[Complete the following]
1. According to the sitcom review, which film starred Melanie Lynskey?
2. For each statement, say whether it agrees with the sitcom review, answering yes or no and quoting the deciding words from the review: (a) Jon Cryer is described as skilled at physical comedy. (b) The reviewer describes the show's humor as sophisticated. (c) Holland Taylor now plays the mother from hell.
3. Continue the sitcom review after its final sentence.

[Source document]
Sure, it's low humor. Very low. Pee jokes. Fart jokes. Booby jokes. Low, low jokes. But...low jokes done well.
And the cast? Well, say what you want to about Charlie Sheen in real life, he's fun as the douchebag straight man. Jon Cryer is an adept physical comedian. Never have humiliating injuries been funnier. Holland Taylor has always been able to play a strong woman and still be funny. Now, she gets to play the funny, strong mother from hell.
I've been a fan of Melanie Lynskey since she starred in Heavenly Creatures (check it out if you're a Peter Jackson fan). Her line reading are always unexpected, yet on the mark. Conchata Ferrell is a brilliant actress who manages to make a throw-way roll into something three-dimensional. And Angus T. Jones play one of the most realistic boys I've ever seen on TV.

[Given data]
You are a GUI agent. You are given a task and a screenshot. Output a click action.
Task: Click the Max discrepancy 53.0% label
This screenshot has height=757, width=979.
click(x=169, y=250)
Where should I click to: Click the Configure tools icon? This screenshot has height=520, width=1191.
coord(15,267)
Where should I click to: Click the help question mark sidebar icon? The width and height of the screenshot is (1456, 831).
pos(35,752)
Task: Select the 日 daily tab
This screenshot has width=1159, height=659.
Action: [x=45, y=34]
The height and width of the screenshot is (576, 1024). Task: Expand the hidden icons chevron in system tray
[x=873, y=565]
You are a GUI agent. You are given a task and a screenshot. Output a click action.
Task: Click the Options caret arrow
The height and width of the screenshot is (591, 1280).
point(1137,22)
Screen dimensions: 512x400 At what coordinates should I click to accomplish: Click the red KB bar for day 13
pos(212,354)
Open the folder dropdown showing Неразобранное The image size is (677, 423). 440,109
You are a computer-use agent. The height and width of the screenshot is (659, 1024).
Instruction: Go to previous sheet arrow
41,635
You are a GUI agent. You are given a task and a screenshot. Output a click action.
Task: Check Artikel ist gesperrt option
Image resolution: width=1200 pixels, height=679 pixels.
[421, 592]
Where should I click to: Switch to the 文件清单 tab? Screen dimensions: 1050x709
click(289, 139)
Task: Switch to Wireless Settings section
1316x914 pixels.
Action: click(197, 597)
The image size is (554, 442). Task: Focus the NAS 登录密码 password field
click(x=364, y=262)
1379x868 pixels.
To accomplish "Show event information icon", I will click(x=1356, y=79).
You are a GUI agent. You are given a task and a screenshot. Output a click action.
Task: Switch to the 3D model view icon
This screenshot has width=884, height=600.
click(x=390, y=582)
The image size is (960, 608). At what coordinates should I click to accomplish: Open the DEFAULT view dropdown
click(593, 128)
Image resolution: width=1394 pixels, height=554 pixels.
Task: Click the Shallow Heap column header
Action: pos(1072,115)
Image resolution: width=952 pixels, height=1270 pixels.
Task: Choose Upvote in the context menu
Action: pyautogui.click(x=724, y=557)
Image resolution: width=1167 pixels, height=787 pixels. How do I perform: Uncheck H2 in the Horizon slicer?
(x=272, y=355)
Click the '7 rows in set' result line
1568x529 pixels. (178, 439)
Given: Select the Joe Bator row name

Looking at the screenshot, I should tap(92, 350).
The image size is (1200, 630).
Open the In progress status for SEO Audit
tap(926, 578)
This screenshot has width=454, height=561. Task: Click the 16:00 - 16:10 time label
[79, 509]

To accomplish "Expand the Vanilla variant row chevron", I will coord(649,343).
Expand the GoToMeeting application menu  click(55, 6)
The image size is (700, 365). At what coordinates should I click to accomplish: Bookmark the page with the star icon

[Task-by-task outputs]
1. Heavenly Creatures.

2.
(a) Yes: "Jon Cryer is an adept physical comedian."
(b) No: "Sure, it's low humor. Very low."
(c) Yes: "Now, she gets to play the funny, strong mother from hell."

3.
So, is this great TV? It's not edgy in the modern sense. It's not one of the comedies of squirm (Arrested Development, The Office, Curb Your Enthusiasm). And, as much as I like comedies of squirm, I don't want to see one on a Monday night. Mondays are hard. Most of us work because we have to. Going back to work after the weekend is hard. On Monday night, lots of us want to decompress. Squirmy comedies don't let that happen. They add pressure, and they seldom have any kind of satisfying resolution that would let the pressure off.
But Two and Half Men? There's something about laughing at really dumb shit - it's just relaxing. Kids get this. I think a lot of people do. Maybe that's why it's still a top 20 show after five seasons.